*** Testo di partenza

Nel panorama deprimente dell'attuale cinema italiano, Paolo Sorrentino,
talentuoso regista napoletano, è una lieta eccezione ed una grossa
speranza per il futuro. Sorrentino ha talento da vendere, uno stile
molto ricercato e personale ed una spiccata dote visionaria che indulge
spesso nel surreale e nel grottesco. Con "Il divo" è salito alla ribalta internazionale, ma i cinefili lo avevano già notato, ed apprezzato, fin dal convincente esordio con "L'uomo in più".
Il nostro predilige storie e personaggi ai margini, metafore di un
mondo corrotto e decadente dove il gusto è quasi sempre amaro ed i
sentimenti sono spesso la molla che innesca tragiche reazioni a catena.
Fedele alla tradizione del grande Cinema italiano d'Autore, Sorrentino
pervade sempre le sue opere di arguta critica sociale ed antropologica,
mettendo spesso in ridicolo i suoi "cattivi" con un sapiente uso del
grottesco, ma si tratta sempre di un sorriso amaro, un ghigno contrito.

******
*** Voci fornite

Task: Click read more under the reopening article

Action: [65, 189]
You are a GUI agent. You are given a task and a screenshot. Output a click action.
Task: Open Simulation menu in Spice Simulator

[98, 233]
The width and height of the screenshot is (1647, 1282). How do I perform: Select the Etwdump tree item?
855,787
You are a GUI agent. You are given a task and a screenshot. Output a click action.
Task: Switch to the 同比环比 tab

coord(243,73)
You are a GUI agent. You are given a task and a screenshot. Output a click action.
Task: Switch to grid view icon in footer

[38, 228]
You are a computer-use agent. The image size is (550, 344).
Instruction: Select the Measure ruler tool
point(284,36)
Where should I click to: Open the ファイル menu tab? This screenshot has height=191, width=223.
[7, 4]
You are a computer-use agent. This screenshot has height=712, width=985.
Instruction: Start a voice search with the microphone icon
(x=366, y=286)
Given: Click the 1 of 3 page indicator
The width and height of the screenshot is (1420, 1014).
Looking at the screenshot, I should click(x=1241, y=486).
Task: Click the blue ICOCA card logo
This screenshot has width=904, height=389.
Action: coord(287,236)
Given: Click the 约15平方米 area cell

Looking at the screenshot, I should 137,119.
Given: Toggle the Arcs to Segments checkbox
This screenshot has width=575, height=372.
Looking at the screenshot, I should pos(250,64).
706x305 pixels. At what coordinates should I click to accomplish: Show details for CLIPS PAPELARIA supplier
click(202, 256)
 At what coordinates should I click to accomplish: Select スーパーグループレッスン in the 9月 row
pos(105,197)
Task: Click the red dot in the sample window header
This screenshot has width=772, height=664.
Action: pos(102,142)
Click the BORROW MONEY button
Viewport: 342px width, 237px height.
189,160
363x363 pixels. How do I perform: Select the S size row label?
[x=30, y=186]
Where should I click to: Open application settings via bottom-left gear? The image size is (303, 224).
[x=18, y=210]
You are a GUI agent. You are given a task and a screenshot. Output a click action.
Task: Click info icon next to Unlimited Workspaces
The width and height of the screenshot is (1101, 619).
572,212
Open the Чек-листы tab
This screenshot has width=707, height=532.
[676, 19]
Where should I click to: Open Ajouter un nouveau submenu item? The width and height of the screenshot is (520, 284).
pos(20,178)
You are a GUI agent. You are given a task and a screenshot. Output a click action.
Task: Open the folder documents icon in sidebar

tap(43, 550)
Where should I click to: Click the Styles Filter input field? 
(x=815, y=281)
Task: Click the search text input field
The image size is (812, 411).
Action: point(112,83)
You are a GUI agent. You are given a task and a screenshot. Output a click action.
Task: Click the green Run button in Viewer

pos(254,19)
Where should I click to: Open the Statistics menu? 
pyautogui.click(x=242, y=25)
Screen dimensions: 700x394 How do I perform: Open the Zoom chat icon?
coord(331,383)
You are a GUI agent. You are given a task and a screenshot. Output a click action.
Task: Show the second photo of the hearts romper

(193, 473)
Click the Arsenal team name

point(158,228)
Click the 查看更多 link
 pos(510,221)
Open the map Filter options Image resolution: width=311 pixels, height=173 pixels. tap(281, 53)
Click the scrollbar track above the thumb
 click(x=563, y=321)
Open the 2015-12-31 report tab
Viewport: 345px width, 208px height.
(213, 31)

******

> _Istruzioni di lavoro_
1. Trascrivi alla lettera il passo del testo su Sorrentino che comincia con "Il nostro predilige" e prosegue fino a "un ghigno contrito.".
2. Quali sono tutte le parole o espressioni racchiuse tra virgolette nel testo su Sorrentino?
3. Puoi prolungare il testo su Sorrentino a partire dal punto in cui termina?

> _Risultati delle consegne_
1.
Il nostro predilige storie e personaggi ai margini, metafore di un
mondo corrotto e decadente dove il gusto è quasi sempre amaro ed i
sentimenti sono spesso la molla che innesca tragiche reazioni a catena.
Fedele alla tradizione del grande Cinema italiano d'Autore, Sorrentino
pervade sempre le sue opere di arguta critica sociale ed antropologica,
mettendo spesso in ridicolo i suoi "cattivi" con un sapiente uso del
grottesco, ma si tratta sempre di un sorriso amaro, un ghigno contrito.

2. "Il divo", "L'uomo in più", "cattivi"

3.
Quello che ancora gli manca è la capacità di scegliere o realizzare una
sceneggiatura totalmente convincente che garantisca una buona tenuta
drammaturgica per l'intera durata del film. Ma sono peccati di gioventù
ed il talento è tutto dalla sua parte. E non fa eccezione, su quanto detto, questo film poco conosciuto che ha,
però, avuto ottimi riscontri dalla critica europea. Un'opera amara,
surreale e brillante che affronta il triste problema dell'usura e ruota
tutta intorno al personaggio principale: il vecchio, goffo, bavoso ed
avarissimo Geremia de' Geremei, ottimamente interpretato dal bravo
caratterista Giacomo Rizzo. Ambientato a Sabaudia, in un agro
Pontino freddo, lunare e spartano, il film descrive le tristi "imprese"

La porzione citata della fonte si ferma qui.